The European Union said Friday that prior to its election last month, Russia had engaged in a “continued and sustained” disinformation campaign, claiming that it had proof to sustain its claim.
According to the bloc’s Security Commissioner, Julian King, Russians sought to influence voters, particularly those in countries like Poland, where populists had been gaining momentum by using social media accounts, bots, and fake news sites.
“The number of disinformation cases attributed to Russian sources … doubled as compared to the same period a year ago,” said King, who provided a report by European Commission investigators, DW informs.
The report says that although the evidence gathered does not distinctly identify a “cross-border disinformation campaign…targeting the European elections” specifically, it clearly showed there was persistent and “sustained disinformation activity by Russian sources aiming to suppress turnout and influence voter preferences.”
To clarify the contradicting statement, King said the evidence pointed to the fact that the disinformation campaign was “locally focused” and not broadly scaled.
However, EU officials stress that the election meddling was nothing like Facebook’s big scandal with Cambridge Analytica. However, the campaign still benefited some candidates.

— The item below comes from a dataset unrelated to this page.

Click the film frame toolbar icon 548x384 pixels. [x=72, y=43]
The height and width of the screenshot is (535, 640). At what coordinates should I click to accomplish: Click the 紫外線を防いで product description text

The report details instances of social media misuse, including one where a Twitter account used as part of the effort suggested that the entire EU project had Nazi roots. Others made claims bordering conspiracy theories, such as that the collapse of so-called Western Christian values was tightly connected to the Notre Dame fire, or that the collapse of the conservative and far-right coalition government in Austria was brought about by the “European deep state.”
“Millions of false, computer-generated user accounts, so-called bots, have been shut down. But a lot more must be done to find fake news,” said Vera Jourova, underlining the importance of transparency by tech giants.